## WHAT TO DO
Leaving out any pictures, transcribe every record exactly.

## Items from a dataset
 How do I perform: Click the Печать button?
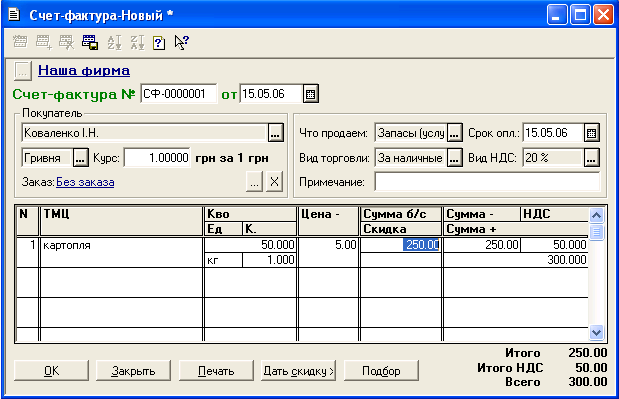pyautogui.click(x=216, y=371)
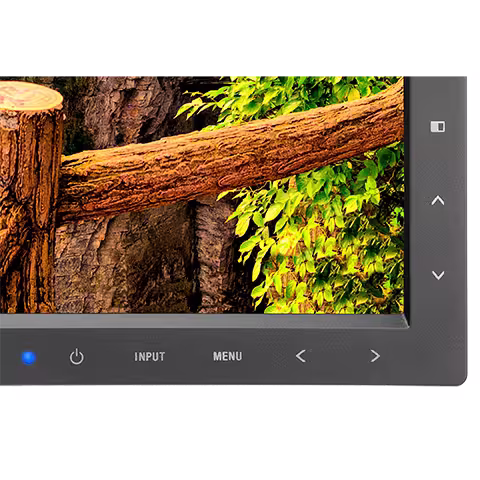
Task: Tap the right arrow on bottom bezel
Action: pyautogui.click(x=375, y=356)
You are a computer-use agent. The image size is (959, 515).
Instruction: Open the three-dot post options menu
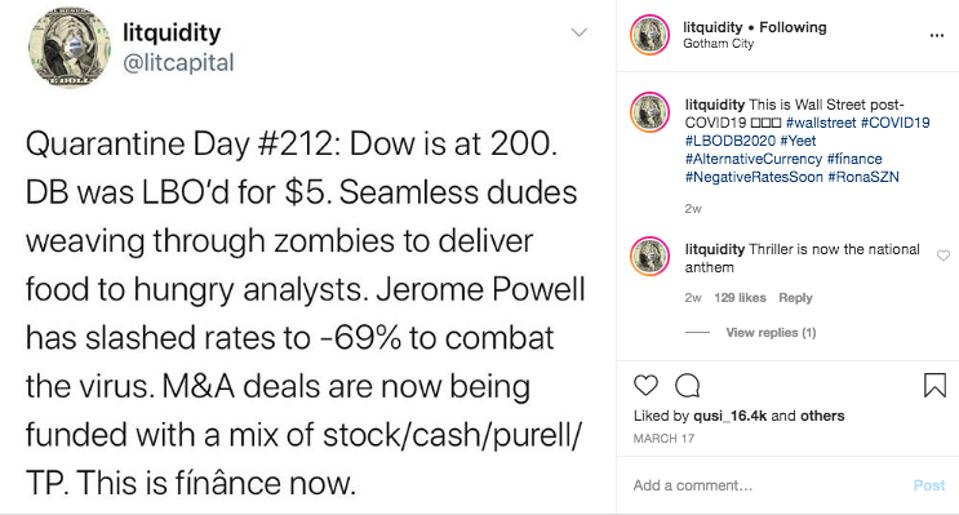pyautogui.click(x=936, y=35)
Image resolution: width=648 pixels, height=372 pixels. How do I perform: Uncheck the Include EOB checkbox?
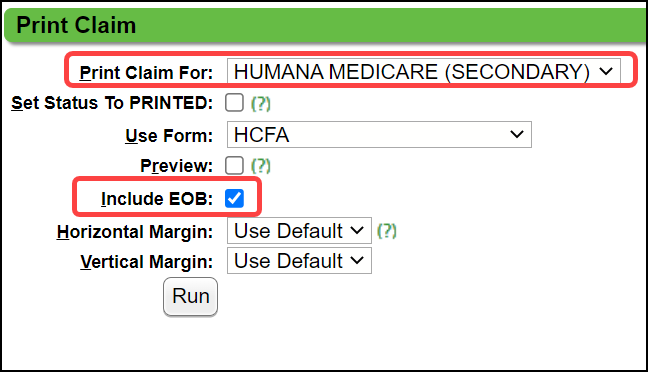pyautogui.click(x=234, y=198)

## RESPONSE TO THIS TASK
 How do I perform: Click the Печать button?
pyautogui.click(x=216, y=371)
Task: Tap the right arrow on bottom bezel
Action: pyautogui.click(x=375, y=356)
You are a computer-use agent. The image size is (959, 515).
Instruction: Open the three-dot post options menu
pyautogui.click(x=936, y=35)
Image resolution: width=648 pixels, height=372 pixels. How do I perform: Uncheck the Include EOB checkbox?
pyautogui.click(x=234, y=198)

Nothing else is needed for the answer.